The current survey and one conducted after the close of the second quarter also showed businesses were having an easier time of making price increases stick than around the turn of the year.
Despite powerful blows from hurricanes Katrina and Rita, the survey found that U.S. economic growth remained fairly stable, with a net rising index of demand growth moving up a couple of notches to 45% from the last survey in July.
U.S. gross domestic product expanded at a 3.3% annual rate in the second quarter. Economists polled by Reuters expect that it expanded at a 3.5% pace in the third quarter.
In a special question on the effect of the two hurricanes, a majority of firms said there was no effect on sales or margins. But of those that said there had been an effect on margins, those expecting the pressure to continue over the next 12 months exceeded those that saw a more positive outcome.
The association survey found that industry profit margins had widened in the July-September period and called the 37% share reporting rising margins "unusually large."
Though employment conditions remained healthy over the last quarter, the group said the outlook for new hiring over the coming six months weakened significantly.

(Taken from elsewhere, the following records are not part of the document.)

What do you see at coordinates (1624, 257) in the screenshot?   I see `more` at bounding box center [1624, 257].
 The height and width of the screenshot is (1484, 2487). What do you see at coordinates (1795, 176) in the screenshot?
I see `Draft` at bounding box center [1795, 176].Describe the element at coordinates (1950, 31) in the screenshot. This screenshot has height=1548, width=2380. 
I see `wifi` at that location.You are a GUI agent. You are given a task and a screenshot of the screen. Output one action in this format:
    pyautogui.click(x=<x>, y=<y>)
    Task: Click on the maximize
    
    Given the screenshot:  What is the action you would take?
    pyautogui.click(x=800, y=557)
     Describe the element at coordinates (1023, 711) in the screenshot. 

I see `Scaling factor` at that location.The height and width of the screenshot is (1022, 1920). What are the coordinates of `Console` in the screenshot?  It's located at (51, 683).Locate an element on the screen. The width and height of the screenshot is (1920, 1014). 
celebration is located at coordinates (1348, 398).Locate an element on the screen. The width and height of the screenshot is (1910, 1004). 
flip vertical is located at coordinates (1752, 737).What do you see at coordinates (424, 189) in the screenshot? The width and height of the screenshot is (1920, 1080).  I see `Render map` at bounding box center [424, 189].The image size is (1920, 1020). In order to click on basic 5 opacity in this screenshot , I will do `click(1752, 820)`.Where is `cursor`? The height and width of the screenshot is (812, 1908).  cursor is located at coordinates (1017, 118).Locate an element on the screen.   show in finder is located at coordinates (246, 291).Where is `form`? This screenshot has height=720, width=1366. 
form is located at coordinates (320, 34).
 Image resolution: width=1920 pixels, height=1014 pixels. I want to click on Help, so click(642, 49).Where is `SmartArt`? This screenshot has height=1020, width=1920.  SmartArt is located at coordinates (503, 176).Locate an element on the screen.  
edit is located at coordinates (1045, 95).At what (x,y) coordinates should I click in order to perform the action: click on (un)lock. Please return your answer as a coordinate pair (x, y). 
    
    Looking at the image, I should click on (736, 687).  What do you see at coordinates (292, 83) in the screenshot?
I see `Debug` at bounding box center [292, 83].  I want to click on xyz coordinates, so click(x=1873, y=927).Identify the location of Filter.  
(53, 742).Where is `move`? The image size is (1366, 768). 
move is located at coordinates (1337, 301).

"The notable soft spot was in hiring plans," Meil said.
A net positive jobs reading of 19 in October was a shade below July and April readings of 20 but "another high reading by historical standards," the group said. All sectors added jobs.
However, the percentage of firms expected to add staff in the next six months dropped to 29% from 42% in July. The number planning to cut jobs by not filling vacant positions rose to 11% from 5%.
Capital spending remained strong, but the net number of businesses reporting rising outlays over those recording a decline fell slightly to 31 from 34 in July.
Some 48% of firms expect capital spending to increase over the next 12 months and only 10% see a decline, the report showed.